▶ _Task to complete_
Below is a listing. Set down exactly the lines from the one containing "This screenshot has height=185, width=359." through the one containing "Given: Select the file name jindutiao_A_1.png", both ends included, and leave out the rest.

Segment Open

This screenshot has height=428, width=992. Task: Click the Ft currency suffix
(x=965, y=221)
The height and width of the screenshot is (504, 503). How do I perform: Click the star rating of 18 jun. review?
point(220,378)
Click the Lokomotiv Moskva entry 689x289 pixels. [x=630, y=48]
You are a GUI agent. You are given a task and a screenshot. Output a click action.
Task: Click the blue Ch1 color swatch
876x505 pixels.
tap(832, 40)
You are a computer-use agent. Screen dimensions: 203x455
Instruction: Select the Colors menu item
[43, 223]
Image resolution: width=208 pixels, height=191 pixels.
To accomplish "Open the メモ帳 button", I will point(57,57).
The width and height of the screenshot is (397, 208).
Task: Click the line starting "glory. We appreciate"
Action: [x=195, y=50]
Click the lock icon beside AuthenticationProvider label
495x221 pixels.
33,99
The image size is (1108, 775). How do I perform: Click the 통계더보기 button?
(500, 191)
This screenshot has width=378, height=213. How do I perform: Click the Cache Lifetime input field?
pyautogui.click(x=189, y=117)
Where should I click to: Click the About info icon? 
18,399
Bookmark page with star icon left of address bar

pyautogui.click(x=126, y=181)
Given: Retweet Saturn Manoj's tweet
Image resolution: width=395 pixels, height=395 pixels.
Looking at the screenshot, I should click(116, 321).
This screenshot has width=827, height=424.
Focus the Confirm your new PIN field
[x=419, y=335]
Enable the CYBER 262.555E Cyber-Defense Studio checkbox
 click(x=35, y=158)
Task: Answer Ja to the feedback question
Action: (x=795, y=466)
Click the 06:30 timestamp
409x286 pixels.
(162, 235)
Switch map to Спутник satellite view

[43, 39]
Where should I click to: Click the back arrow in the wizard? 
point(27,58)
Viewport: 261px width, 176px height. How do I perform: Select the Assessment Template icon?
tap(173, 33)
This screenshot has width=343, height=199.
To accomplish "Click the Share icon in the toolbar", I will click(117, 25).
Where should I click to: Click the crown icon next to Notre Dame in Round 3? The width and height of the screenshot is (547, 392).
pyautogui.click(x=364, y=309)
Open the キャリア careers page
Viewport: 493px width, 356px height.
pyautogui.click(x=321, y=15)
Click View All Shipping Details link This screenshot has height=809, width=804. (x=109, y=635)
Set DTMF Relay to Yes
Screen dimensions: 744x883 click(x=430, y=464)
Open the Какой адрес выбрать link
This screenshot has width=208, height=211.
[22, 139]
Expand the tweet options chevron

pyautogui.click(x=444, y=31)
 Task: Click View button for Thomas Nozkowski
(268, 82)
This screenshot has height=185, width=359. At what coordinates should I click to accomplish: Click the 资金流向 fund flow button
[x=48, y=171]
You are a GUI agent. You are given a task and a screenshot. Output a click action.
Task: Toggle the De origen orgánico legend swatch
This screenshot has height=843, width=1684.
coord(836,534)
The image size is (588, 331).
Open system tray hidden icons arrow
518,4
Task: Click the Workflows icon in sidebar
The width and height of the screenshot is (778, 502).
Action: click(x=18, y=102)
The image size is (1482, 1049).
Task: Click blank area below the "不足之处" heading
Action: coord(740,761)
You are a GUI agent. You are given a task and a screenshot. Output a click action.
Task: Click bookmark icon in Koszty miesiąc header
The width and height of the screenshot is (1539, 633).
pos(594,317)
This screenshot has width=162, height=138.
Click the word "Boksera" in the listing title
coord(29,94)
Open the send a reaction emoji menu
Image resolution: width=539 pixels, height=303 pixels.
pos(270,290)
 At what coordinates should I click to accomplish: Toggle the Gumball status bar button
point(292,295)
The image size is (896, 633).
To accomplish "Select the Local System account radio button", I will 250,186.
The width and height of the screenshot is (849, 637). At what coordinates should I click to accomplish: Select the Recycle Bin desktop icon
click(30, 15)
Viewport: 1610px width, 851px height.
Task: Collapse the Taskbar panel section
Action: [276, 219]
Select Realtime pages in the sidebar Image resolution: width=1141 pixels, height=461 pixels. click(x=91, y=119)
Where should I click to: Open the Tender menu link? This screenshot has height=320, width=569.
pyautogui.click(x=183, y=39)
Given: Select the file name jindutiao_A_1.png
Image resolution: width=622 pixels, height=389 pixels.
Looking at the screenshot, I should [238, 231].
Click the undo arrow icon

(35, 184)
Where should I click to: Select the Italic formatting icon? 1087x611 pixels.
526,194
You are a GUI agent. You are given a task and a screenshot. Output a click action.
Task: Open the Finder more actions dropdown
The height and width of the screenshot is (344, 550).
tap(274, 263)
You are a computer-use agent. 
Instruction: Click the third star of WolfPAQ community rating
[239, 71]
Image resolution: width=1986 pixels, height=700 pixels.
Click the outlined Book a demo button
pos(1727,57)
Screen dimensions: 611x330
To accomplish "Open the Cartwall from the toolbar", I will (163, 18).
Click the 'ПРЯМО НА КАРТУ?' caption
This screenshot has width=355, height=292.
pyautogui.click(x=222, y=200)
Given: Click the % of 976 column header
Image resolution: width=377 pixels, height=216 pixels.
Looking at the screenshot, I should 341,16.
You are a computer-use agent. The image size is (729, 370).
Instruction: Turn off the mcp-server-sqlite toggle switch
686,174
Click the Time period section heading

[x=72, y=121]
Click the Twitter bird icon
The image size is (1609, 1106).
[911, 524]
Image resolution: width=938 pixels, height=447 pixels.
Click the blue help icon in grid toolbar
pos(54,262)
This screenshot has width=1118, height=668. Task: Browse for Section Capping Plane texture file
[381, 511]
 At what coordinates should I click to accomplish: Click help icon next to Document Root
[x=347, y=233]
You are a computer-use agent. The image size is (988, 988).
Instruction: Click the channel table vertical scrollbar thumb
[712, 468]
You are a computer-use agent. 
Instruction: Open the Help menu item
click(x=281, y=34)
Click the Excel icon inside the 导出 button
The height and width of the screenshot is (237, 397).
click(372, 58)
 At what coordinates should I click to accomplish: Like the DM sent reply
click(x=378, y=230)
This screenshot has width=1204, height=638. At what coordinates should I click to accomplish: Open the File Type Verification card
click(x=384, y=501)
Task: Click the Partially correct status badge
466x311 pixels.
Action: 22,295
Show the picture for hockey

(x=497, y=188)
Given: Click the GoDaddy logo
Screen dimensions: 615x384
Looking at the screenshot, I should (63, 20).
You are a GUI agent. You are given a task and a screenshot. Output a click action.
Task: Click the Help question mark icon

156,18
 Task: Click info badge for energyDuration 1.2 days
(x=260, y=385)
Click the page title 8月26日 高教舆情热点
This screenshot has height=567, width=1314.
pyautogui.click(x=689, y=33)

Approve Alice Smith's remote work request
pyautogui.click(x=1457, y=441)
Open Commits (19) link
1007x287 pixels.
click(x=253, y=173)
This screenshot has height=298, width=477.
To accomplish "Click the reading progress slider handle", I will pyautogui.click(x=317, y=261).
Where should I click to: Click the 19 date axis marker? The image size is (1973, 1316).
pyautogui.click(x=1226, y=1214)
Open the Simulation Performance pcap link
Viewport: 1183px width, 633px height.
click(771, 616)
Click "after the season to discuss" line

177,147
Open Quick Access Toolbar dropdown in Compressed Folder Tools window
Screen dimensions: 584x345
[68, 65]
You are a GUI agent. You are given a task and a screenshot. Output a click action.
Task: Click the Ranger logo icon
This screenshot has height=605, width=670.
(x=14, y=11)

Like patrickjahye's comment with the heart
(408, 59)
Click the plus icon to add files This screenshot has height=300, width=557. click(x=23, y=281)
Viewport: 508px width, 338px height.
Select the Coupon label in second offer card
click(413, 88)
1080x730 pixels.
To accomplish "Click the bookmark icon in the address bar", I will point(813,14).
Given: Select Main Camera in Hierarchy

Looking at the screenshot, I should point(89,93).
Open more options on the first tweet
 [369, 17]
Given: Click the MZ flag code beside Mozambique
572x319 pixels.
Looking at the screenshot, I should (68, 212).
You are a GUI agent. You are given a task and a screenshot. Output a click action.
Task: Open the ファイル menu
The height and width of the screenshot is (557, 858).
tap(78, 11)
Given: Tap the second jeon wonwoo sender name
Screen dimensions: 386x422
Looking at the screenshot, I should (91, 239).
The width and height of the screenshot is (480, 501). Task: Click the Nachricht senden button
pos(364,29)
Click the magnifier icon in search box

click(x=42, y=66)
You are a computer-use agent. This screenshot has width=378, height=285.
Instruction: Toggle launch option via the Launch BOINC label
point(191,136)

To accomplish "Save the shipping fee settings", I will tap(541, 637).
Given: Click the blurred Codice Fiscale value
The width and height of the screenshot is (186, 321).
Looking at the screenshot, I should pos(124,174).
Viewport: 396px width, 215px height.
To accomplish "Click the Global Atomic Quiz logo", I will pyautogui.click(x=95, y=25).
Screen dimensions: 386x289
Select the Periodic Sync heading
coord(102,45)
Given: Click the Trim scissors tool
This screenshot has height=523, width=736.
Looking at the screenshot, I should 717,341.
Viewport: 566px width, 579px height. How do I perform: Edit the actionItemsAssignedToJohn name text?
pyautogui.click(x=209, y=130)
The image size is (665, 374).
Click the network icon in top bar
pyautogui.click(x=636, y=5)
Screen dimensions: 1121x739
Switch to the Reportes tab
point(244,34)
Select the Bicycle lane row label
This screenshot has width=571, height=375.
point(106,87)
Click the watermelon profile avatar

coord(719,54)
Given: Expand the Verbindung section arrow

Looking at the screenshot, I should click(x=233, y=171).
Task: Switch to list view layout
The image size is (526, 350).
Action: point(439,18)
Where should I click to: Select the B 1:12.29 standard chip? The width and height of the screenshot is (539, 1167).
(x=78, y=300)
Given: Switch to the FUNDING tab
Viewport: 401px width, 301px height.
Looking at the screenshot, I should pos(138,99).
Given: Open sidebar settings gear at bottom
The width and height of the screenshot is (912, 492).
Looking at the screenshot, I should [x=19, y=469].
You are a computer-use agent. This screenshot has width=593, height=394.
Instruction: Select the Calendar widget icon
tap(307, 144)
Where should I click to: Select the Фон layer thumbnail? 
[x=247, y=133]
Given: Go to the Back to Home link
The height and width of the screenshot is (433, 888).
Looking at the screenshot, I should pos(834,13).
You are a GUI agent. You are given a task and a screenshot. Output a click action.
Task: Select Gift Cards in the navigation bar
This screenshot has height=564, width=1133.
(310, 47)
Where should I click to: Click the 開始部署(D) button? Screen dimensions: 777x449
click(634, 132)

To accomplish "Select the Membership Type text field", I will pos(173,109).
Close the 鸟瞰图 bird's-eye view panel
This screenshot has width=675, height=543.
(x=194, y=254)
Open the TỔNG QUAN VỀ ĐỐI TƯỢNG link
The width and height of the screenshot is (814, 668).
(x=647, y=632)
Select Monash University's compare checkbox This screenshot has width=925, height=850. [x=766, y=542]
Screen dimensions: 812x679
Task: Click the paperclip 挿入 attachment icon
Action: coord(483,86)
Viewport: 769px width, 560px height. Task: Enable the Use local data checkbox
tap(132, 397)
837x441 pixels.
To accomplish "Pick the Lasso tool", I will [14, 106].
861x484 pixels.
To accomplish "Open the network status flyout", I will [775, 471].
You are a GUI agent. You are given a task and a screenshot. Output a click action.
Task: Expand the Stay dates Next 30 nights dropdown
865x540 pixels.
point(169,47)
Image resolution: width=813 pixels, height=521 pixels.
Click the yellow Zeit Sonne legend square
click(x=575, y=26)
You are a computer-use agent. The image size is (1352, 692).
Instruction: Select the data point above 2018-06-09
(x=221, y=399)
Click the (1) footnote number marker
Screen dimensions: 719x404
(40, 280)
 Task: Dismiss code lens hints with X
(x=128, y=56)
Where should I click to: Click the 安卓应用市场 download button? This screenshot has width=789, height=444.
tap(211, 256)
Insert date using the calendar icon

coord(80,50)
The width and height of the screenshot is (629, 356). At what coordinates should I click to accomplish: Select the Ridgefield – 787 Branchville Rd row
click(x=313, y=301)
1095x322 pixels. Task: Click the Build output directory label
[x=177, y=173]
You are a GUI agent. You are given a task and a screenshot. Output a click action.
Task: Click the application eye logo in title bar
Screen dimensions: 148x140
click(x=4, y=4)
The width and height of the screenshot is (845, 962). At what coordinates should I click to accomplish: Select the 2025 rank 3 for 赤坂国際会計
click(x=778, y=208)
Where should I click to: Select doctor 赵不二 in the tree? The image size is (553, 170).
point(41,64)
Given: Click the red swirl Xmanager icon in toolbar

Segment Closed

▶ _Your response_
This screenshot has height=185, width=359. At what coordinates should I click to accomplish: Click the 资金流向 fund flow button
[x=48, y=171]
You are a GUI agent. You are given a task and a screenshot. Output a click action.
Task: Toggle the De origen orgánico legend swatch
This screenshot has height=843, width=1684.
coord(836,534)
The image size is (588, 331).
Open system tray hidden icons arrow
518,4
Task: Click the Workflows icon in sidebar
The width and height of the screenshot is (778, 502).
Action: click(x=18, y=102)
The image size is (1482, 1049).
Task: Click blank area below the "不足之处" heading
Action: coord(740,761)
You are a GUI agent. You are given a task and a screenshot. Output a click action.
Task: Click bookmark icon in Koszty miesiąc header
The width and height of the screenshot is (1539, 633).
pos(594,317)
This screenshot has width=162, height=138.
Click the word "Boksera" in the listing title
coord(29,94)
Open the send a reaction emoji menu
Image resolution: width=539 pixels, height=303 pixels.
pos(270,290)
 At what coordinates should I click to accomplish: Toggle the Gumball status bar button
point(292,295)
The image size is (896, 633).
To accomplish "Select the Local System account radio button", I will 250,186.
The width and height of the screenshot is (849, 637). At what coordinates should I click to accomplish: Select the Recycle Bin desktop icon
click(30, 15)
Viewport: 1610px width, 851px height.
Task: Collapse the Taskbar panel section
Action: [276, 219]
Select Realtime pages in the sidebar Image resolution: width=1141 pixels, height=461 pixels. click(x=91, y=119)
Where should I click to: Open the Tender menu link? This screenshot has height=320, width=569.
pyautogui.click(x=183, y=39)
Given: Select the file name jindutiao_A_1.png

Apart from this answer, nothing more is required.